Kamylle Frenette devra patienter pour vivre son rêve paralympique

Kamylle Frenette avait toutes les cartes en main pour participer aux épreuves de paratriathlon des Jeux paralympiques de Tokyo. Le report de l’événement international bouleverse les plans de l’athlète acadienne.

Cela fait des mois que la jeune femme originaire de Dieppe s’entraîne tous les jours pour décrocher sa place aux Jeux. Avec une quatrième place au classement mondial, sa qualification pour l’aventure japonaise était quasiment assurée.

La pandémie de COVID-19 a finalement tout changé: le pays hôte et le Comité international olympique (CIO) se sont entendus mardi pour reporter les Jeux de Tokyo à 2021. Deux jours plus tôt, le Comité olympique canadien avait annoncé que ses athlètes ne participeraient pas. La nouvelle date devrait être annoncée dans le mois qui vient, mais les organisateurs privilégient déjà les mois de juillet et août de l’an prochain.

Kamylle Frenette n’a pas mis longtemps à digérer la nouvelle. Elle salue la décision de ne pas maintenir l’événement international dans les conditions actuelles. «Je suis soulagée, assure-t-elle. L’inconnu était plus stressant que la confirmation du report. Je suis soulagée que le Comité international olympique ait donné la priorité à notre santé.»

Sa préparation était de toute façon compromise. Fraîchement revenue d’une compétition en Floride annulée à la dernière minute, elle est en confinement depuis 12 jours dans sa résidence d’Halifax. Impossible de sortir pour courir. Impossible d’accéder à la piscine. Elle s’entraîne comme elle le peut à la maison, à l’aide de poids et d’un vélo stationnaire.

L’athlète préfère ne pas se laisser abattre par la situation. «C’était un peu crève-coeur d’apprendre la nouvelle. Mais en même temps, j’adore la compétition et j’adore m’entraîner. Je suis heureuse là-dedans, alors ça rend les choses plus faciles. Je suis bien entourée. Je vais rester motivée. L’objectif est le même, il est juste repoussé d’un an.»

Après tout, son léger handicap au pied droit ne l’a jamais empêché de poursuivre ses rêves de médailles. Celle qui a commencé le triathlon à l’âge de 16 ans, suivant les traces de son père, s’est imposée comme candidate au podium olympique en décrochant l’or en Coupe du monde de paratriathlon à Magog l’été dernier.

Kamylle Frenette devra réviser le programme des prochains mois. Elle espère revenir le plus rapidement possible à sa routine d’athlète de haut niveau. Lorsqu’elle n’est pas occupée par ses études en pharmacologie à l’Université Dalhousie, elle suit un programme d’entraînement intensif. Chaque semaine inclut pas moins de quatre à cinq séances de natation, trois à quatre sessions de vélo, trois blocs de course et trois entraînements de musculation.

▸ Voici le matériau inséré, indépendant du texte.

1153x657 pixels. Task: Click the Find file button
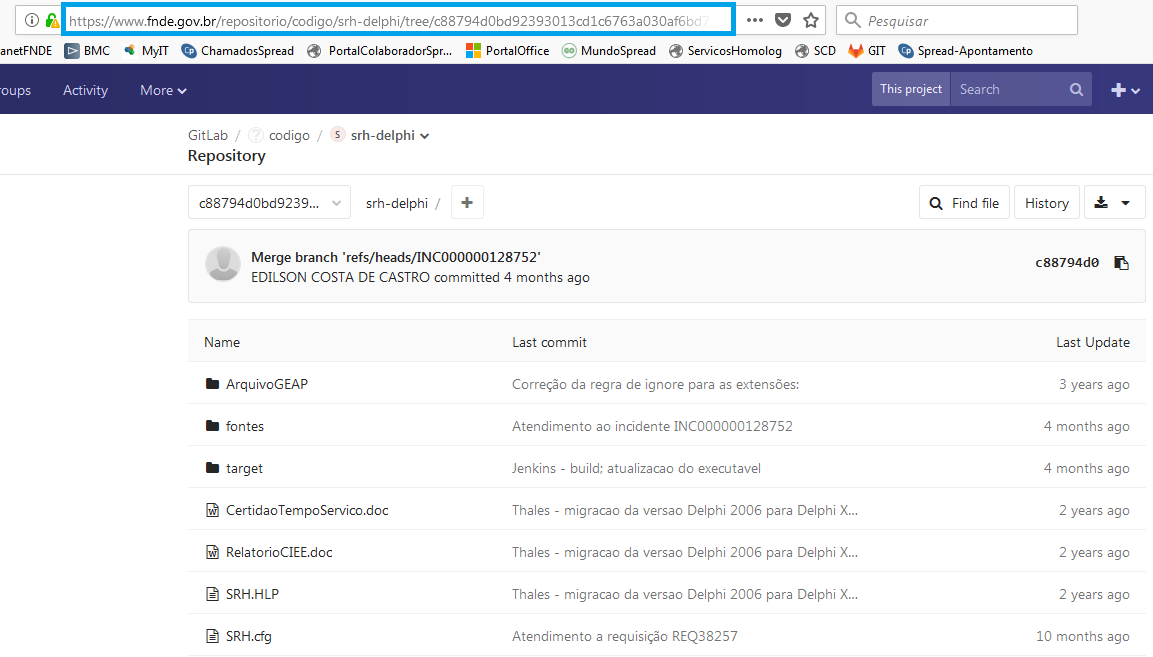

À 23 ans, Kamylle a encore l’avenir devant elle, elle entend bien gagner en maturité et tout faire pour être à son meilleur niveau d’ici l’été en 2021. «J’ai encore beaucoup à apprendre sur le sport haute-performance, analyse-t-elle. C’est une année de plus pour travailler ma technique. J’espère que dans un an je serai un peu plus rapide, un peu plus smart, une meilleure athlète finalement.»